What we've seen so far isn't very interesting, because there was only one constraint variable. Let's have a look at a problem with eight variables.
Send more moneyEdit
The send more money puzzle is the quintessential example of a constraint problem. It amount to assigning different digits 0 through 9 to the variables [S,E,N,D,M,O,R,Y] such that the sum
SEND + MORE = MONEY
is solved; S and M should both be greater than zero. Instead of typing to the Prolog prompt, let's make a proper Prolog module.
:- use_module(library(clpfd)). sendmoremoney(Vars) :- Vars = [S,E,N,D,M,O,R,Y], Vars ins 0..9, S #\= 0, M #\= 0, all_different(Vars), 1000*S + 100*E + 10*N + D + 1000*M + 100*O + 10*R + E #= 10000*M + 1000*O + 100*N + 10*E + Y.
ins/2 is the same as in/2, except that it sets the domains of several variables at the same time. (ECLiPSe: use ::, SICStus: use domain(Vars,0,9)). all_different (which may be called all_distinct in some implementations) is logically equivalent to posting disequality constraints (#\=) on all pairs of variables in Vars, but is shorter and possibly more efficient. Note that we can express the sum as one constraint over all eight variables at the same time. Let's try this out:
?- sendmoremoney([S,E,N,D,M,O,R,Y]). S = 9, M = 1, O = 0, E in 4..7, all_different([E, N, D, R, Y, 0, 1, 9]), 1000*9+91*E+ -90*N+D+ -9000*1+ -900*0+10*R+ -1*Y#=0, N in 5..8, D in 2..8, R in 2..8, Y in 2..8.

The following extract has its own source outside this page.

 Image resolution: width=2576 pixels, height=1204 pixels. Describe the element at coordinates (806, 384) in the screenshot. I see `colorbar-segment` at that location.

Even without labeling variables, CLP(fd) has inferred the values of three variables, has simplified the sum and put tighter bounds on the remaining five variables. Ofcourse, we want values for all our variables:
?- Vars=[S,E,N,D,M,O,R,Y], sendmoremoney(Vars), label(Vars). Vars = [9, 5, 6, 7, 1, 0, 8, 2], S = 9, E = 5, N = 6, D = 7, M = 1, O = 0, R = 8, Y = 2
This should run instantly. Exercise: implement the puzzle in Prolog without CLP(fd), and notice how long it takes to run.